■ **SOURCE PASSAGE**:
• • • • •

Do what I do and have been doing for 11 years of enjoyable gaming online - do it all i text only.

I think of a man, then I take away reason and accountability.

be a huge slut and make everyone uncomfortable when they realize that they have been RPing with a dude

It just disappears after a while. I used to tie my nerves into knots by just rp'ing a gruff old sexless soldier. Nowadays I'm playing the loli vampire and carrying on a lesbian romance like it's the most natural thing in the world.

A good group helps. If everyone else is shamelessly roleplaying you'll get into it easier.

>No one mentions acting classes

Seriously? Look, taking a couple acting classes will vastly improve your roleplaying, because (holy crap!) RP is just acting! A local acting troupe, local improv group, classes at your community center. Even the drama geek from high school can give you some pointers and run you through some improv games. All it takes is a little confidence and the ability to not take yourself too seriously.

Good advice right here

RP is more improv than traditional acting, IMO. A fuckload of the same principles apply to not only good roleplaying, but having a good time as part of a group as in improv theatre.

google.co.uk/search?q=vin deisel d n d&ie=utf-8&oe=utf-8&gws_rd=cr&ei=LKzGWKnJEszYgAazhZSwDQ#q=vin diesel d n d&*

There you go.

One of America's biggest bad-asses loves DnD.
If he can enjoy it without feeling pathetic, anyone can.

Just fucking go whole hog dude.

They'll love it.

>more improv than traditional acting
You're still playing a character.
The most important thing is that you have a clear picture of your character. It doesn't need to be a complex one, but a character nonetheless.
It's a separate entity from you. When you talk in character don't think how it sounds to others around the table, think how it sounds to their characters in the world all of you play in.
The more comfortable and willing one person on the table is with actually roleplaying and acting out their character, the easier it becomes for others to jump in.

Being gay makes it pretty easy, have you tried being gay?

• • • • •

■ **INFORMATION GIVEN**:
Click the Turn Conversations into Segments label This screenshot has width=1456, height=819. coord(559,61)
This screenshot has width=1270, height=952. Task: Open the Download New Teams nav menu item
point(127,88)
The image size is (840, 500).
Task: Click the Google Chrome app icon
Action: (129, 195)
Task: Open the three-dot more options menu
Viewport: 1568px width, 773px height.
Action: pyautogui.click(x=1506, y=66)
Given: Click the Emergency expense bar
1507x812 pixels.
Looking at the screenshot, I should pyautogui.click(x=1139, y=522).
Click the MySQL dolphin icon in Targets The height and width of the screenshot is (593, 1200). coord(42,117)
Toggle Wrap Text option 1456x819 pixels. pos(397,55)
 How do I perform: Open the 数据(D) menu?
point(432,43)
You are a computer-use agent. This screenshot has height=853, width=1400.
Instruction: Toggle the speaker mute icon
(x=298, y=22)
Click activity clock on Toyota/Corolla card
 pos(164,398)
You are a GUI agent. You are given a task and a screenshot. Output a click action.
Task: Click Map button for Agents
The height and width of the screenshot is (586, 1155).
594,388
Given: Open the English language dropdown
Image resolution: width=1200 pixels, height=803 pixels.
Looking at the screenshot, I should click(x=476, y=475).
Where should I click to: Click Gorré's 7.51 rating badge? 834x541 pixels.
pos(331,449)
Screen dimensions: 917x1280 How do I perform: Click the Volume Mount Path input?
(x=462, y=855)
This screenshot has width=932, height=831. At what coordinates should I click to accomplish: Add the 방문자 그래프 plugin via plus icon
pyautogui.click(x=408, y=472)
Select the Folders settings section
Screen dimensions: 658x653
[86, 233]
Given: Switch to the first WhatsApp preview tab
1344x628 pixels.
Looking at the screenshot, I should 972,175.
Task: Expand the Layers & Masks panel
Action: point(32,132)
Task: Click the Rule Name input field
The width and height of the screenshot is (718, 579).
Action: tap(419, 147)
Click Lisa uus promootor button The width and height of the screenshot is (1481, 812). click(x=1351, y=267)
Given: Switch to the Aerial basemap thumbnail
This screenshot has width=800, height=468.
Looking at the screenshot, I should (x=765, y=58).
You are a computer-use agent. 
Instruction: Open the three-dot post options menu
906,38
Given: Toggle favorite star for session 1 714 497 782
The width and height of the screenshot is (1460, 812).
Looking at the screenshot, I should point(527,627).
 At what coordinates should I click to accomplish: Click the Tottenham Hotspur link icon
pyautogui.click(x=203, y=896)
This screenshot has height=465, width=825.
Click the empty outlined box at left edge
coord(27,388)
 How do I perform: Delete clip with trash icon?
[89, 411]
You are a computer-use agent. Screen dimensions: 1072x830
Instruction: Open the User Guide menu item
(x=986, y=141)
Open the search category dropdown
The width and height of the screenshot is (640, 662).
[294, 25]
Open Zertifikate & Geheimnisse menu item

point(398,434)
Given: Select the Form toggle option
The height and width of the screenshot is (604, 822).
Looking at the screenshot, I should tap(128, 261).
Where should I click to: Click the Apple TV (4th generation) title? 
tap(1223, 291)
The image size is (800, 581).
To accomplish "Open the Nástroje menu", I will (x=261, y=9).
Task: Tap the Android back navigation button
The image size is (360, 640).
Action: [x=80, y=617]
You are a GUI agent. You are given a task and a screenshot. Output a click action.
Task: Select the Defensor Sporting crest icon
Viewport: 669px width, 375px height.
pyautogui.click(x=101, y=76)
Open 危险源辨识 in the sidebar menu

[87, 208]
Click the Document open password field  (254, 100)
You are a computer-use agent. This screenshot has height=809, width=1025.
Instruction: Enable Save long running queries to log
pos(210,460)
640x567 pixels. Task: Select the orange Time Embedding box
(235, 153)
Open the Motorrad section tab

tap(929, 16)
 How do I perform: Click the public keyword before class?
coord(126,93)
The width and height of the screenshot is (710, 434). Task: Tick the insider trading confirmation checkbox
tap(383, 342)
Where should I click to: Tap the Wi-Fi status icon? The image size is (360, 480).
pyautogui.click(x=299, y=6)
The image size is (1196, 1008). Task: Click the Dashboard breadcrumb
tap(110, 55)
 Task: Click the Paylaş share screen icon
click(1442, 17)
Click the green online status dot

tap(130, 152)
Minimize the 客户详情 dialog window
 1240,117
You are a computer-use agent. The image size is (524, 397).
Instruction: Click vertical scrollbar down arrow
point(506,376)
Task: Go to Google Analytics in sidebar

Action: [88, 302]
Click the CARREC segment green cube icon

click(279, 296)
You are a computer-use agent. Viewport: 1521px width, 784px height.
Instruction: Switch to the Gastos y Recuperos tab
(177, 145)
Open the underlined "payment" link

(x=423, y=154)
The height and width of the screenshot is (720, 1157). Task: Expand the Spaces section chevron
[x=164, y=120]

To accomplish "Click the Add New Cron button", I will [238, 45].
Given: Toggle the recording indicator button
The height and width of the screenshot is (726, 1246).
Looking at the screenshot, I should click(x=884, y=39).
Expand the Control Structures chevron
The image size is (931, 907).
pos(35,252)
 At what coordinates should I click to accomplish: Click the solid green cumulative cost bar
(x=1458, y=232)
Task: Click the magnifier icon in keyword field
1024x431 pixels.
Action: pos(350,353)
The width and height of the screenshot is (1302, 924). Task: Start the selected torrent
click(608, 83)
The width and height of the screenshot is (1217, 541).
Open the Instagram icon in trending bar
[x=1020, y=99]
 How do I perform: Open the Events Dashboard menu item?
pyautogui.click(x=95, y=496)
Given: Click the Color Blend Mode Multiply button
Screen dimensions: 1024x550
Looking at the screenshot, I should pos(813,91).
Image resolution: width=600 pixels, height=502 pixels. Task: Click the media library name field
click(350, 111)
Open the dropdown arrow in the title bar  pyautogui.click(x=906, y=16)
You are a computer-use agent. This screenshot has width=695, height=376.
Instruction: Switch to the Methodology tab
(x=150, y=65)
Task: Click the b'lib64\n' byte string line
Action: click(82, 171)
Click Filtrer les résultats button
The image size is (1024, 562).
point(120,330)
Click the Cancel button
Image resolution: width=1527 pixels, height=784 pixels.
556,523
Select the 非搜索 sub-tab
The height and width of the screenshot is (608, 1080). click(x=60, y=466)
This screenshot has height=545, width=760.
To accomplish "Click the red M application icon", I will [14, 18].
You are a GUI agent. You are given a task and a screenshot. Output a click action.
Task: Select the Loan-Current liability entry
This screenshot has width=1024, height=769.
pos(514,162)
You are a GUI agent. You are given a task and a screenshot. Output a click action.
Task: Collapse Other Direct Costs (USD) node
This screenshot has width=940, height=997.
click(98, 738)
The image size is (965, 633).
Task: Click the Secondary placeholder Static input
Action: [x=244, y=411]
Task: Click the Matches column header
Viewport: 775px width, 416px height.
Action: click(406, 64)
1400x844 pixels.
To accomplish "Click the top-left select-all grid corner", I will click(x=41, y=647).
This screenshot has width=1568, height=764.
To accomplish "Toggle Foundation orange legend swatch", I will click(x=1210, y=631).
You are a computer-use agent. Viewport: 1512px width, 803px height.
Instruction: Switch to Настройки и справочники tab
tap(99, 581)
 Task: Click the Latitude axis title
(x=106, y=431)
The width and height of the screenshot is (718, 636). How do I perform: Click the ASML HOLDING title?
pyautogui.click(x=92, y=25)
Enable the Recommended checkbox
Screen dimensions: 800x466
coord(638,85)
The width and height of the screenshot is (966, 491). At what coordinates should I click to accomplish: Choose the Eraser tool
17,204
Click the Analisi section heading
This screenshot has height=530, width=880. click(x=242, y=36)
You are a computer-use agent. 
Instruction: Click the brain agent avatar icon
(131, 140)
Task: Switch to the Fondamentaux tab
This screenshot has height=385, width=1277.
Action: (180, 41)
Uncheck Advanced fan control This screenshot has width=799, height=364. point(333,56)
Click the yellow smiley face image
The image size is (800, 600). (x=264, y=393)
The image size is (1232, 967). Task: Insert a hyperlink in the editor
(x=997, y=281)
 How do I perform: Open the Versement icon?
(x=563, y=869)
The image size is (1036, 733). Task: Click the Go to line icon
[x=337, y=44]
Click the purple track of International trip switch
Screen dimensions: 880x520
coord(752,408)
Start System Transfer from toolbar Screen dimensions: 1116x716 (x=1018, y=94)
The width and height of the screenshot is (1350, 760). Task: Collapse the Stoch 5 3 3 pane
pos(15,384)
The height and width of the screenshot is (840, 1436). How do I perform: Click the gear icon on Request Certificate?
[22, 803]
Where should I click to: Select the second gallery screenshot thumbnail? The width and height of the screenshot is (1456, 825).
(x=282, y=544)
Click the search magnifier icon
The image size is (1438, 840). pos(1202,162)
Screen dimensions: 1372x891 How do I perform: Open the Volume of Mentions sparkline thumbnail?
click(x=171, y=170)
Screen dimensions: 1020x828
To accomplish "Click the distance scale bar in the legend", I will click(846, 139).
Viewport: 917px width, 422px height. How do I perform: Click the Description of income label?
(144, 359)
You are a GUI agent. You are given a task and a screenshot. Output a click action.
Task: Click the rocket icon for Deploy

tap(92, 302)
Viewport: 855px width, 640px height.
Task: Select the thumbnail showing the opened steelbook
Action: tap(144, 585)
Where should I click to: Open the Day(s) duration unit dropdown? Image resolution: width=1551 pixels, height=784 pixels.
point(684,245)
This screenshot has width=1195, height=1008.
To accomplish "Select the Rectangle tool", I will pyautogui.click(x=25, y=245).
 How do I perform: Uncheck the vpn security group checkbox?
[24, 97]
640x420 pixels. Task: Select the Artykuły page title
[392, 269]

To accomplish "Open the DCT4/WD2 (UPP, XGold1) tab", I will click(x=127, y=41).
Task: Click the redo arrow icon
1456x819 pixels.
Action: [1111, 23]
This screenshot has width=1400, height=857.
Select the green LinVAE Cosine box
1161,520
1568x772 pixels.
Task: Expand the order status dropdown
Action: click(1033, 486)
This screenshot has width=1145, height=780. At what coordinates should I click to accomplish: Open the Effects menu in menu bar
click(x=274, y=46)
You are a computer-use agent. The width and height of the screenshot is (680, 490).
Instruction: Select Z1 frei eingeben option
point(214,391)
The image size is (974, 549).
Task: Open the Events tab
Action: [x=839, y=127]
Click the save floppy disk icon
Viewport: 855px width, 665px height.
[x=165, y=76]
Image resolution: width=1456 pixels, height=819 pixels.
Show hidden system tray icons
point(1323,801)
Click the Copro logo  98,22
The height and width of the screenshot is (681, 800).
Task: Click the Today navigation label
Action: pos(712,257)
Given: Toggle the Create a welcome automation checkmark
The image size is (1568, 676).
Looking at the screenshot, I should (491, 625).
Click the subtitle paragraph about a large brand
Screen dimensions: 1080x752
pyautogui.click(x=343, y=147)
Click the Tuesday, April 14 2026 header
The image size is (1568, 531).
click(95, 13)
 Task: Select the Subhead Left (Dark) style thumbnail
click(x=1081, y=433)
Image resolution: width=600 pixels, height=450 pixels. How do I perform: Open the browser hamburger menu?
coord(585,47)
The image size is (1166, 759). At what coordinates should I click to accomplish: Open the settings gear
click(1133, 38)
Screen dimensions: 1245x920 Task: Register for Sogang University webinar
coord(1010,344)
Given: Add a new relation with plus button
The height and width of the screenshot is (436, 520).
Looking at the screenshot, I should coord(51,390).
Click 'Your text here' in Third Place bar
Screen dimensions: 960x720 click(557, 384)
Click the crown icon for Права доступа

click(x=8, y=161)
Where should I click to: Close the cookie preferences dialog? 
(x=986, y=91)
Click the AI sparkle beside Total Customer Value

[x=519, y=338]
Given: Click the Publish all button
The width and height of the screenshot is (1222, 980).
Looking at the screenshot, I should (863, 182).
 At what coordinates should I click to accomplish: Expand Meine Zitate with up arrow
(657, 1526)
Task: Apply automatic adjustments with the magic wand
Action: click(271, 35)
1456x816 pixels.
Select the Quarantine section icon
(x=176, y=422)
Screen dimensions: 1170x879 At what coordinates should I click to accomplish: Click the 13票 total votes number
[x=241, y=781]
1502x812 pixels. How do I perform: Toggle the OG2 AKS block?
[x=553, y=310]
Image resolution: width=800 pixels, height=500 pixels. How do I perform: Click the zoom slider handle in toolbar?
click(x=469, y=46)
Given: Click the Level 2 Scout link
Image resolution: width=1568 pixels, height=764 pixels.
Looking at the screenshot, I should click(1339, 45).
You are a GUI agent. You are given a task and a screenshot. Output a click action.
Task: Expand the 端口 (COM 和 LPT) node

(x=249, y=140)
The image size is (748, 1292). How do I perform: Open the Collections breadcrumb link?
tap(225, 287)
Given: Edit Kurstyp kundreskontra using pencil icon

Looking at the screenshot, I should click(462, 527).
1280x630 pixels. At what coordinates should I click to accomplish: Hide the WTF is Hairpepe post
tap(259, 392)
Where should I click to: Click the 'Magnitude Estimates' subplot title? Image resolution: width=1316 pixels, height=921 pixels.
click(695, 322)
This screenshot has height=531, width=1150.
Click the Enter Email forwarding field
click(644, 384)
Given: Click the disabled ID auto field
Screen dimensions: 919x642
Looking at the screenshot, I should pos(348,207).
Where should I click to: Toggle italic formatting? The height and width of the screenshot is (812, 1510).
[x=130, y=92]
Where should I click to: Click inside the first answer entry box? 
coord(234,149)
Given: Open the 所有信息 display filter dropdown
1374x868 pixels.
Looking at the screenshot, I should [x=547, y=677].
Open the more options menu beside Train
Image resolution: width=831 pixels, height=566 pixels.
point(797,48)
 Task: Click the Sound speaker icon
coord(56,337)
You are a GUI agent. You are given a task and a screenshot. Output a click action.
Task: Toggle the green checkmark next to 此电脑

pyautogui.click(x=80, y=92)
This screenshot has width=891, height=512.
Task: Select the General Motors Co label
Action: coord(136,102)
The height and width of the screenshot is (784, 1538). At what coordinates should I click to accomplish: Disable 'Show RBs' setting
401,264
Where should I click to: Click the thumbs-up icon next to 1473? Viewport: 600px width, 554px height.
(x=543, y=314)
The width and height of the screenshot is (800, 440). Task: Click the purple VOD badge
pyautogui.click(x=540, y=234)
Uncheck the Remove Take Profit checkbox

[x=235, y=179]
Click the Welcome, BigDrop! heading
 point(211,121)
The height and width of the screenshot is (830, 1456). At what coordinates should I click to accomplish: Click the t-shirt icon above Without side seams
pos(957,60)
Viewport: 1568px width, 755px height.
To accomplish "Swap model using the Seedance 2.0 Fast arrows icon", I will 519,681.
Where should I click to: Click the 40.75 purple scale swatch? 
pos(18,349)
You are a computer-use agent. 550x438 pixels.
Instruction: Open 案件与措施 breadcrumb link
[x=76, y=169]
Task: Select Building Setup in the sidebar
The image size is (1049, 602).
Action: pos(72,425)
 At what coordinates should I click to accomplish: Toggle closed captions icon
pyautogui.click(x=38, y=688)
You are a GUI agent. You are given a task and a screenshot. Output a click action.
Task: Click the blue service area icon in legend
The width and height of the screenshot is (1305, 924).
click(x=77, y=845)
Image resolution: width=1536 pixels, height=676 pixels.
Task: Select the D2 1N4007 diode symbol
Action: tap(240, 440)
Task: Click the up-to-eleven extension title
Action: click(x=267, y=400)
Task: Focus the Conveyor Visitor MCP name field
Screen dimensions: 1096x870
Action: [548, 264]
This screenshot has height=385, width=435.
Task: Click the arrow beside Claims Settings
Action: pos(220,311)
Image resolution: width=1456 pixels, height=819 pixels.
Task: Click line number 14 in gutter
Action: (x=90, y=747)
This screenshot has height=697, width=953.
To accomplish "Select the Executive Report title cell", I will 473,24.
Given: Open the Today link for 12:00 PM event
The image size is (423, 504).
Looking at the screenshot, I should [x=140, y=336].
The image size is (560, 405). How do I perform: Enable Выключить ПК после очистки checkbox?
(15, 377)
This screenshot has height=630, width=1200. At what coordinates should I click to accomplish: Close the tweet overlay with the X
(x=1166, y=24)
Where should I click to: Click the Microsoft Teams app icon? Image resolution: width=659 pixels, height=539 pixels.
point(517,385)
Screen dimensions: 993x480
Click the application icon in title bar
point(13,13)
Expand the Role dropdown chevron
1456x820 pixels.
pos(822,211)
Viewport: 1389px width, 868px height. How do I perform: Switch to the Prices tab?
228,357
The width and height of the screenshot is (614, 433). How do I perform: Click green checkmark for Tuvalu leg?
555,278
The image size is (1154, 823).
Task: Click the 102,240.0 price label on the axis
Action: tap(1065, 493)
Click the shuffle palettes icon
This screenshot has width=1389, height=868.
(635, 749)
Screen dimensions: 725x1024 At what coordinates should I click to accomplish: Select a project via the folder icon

• • • • •

■ **SHORT EXERCISE 1**:
For the roleplaying advice thread above the entries, say whether each statement agrees with it. Give yes or no for each, with the deciding words quoted from the thread.
(a) One poster claims a couple of acting classes will improve roleplaying.
(b) One poster insists a character must be complex.
(c) One poster has been gaming online for 11 years.
■ **SHORT EXERCISE 2**:
In the roleplaying advice thread, what sort of character did one poster once play that tied their nerves into knots?
■ **SHORT EXERCISE 3**:
Please carry the roleplaying advice thread forward past its last post with a few more replies in the same manner.

■ **FINAL ANSWER 1**:
(a) Yes: "taking a couple acting classes will vastly improve your roleplaying"
(b) No: "It doesn't need to be a complex one, but a character nonetheless."
(c) Yes: "have been doing for 11 years of enjoyable gaming online"

■ **FINAL ANSWER 2**:
A gruff old sexless soldier.

■ **FINAL ANSWER 3**:
My Character got a "Power of Friendship" bonus on healing when I saved the beloved Ranger of the Party from dying. Which is funny because all the players ship them, out of the RPG.

Wrong Thread, sorry

Its like sex. First time is always awkward. Just keep doing it, pun intended, and it'll get more natural.

>talking about sex

Is your partner in love also a loli? I've never saw an loli and a older woman have a lesbian relationship if it isnt the ara ara~ kind.

Haha, I too remember that movie.

> unironically hates frogposting

lel

(OP)
It's just a matter of loosening up and not really caring what other people think as long as you're having fun. This will also give people subconscious permission to cut loose and RP more, which will in turn make you feel less awkward. Be the person who breaks the ice, and people will thank you.

It is, however, possible to take it too far, OP.

For the love of god, don't do a voice.

1. Drink beer
2. If you still cringe, go to step 1

>For the love of god, don't do a voice.

Also, it's not always required to speak in the first person the whole time. It's perfectly legitimate to say something like
> "During the party, Gronard lavishly complements the Baroness on the ancestral weapons. If she buys it, he subtly steers the conversation towards werewolf hunting."
If there's a plot point that the GM wants you to go for, they'll accept the invitation and drop into character.

This is like going to a wedding and worrying about being overdressed. No one at a wedding is going to look at you and be like "wow, why did that guy wear such nice suit".

...

Start by describing your actions instead of acting it out; '[Character name] explains the situation.' as opposed to actually acting out the conversation, '[Character name] charges across the battlefield invoking his ancestors' protection.' instead of yelling 'GRANDFATHER, GUIDE MY BLADE!'. That way you start simple, and feel like an author creating a character instead of someone playing pretend. Add little details to spice things up as necessary/as they come to you, and pretty soon you'll have enough practice to not feel cringey.

Everyone's cringing at themselves, OP.

The idea is to have fun and act out a role, everyone's a goof at first, practice makes perfect!

>tfw other player tells me I should try a female character because I never play them and she thinks I would play it well

Does she think im a homo guys?

user, you are a homo aren't you?

Yes, but I haven't told her!

Girls just know user.

Just be honest with her user, then you can tell your friends and family.

She thinks you would look cute in dress.
Ask her for help with character wardrobe.

>unironically defends frogposting

She's a full-grown woman but still younger than my character. It's very cheesy.

>I've never saw an loli and a older woman have a lesbian relationship if it isnt the ara ara~ kind.
You're not reading the right manga.

There's old saying in my country - a dog that barks doesn't bite.

But I don't want to wear a dress.

...

I don't know if kuroko would actually a loli

This woman, on the other hand

Loose yourself in it. Start with a character with an easy to play trait, something that any retard could think like.
Over time, you will get better, and get more comfortable RPing.

Have you at least tried it?

You need to try it user

Stop taking her side.

"My char says..."
"[Char name] says..."
"I say '...'"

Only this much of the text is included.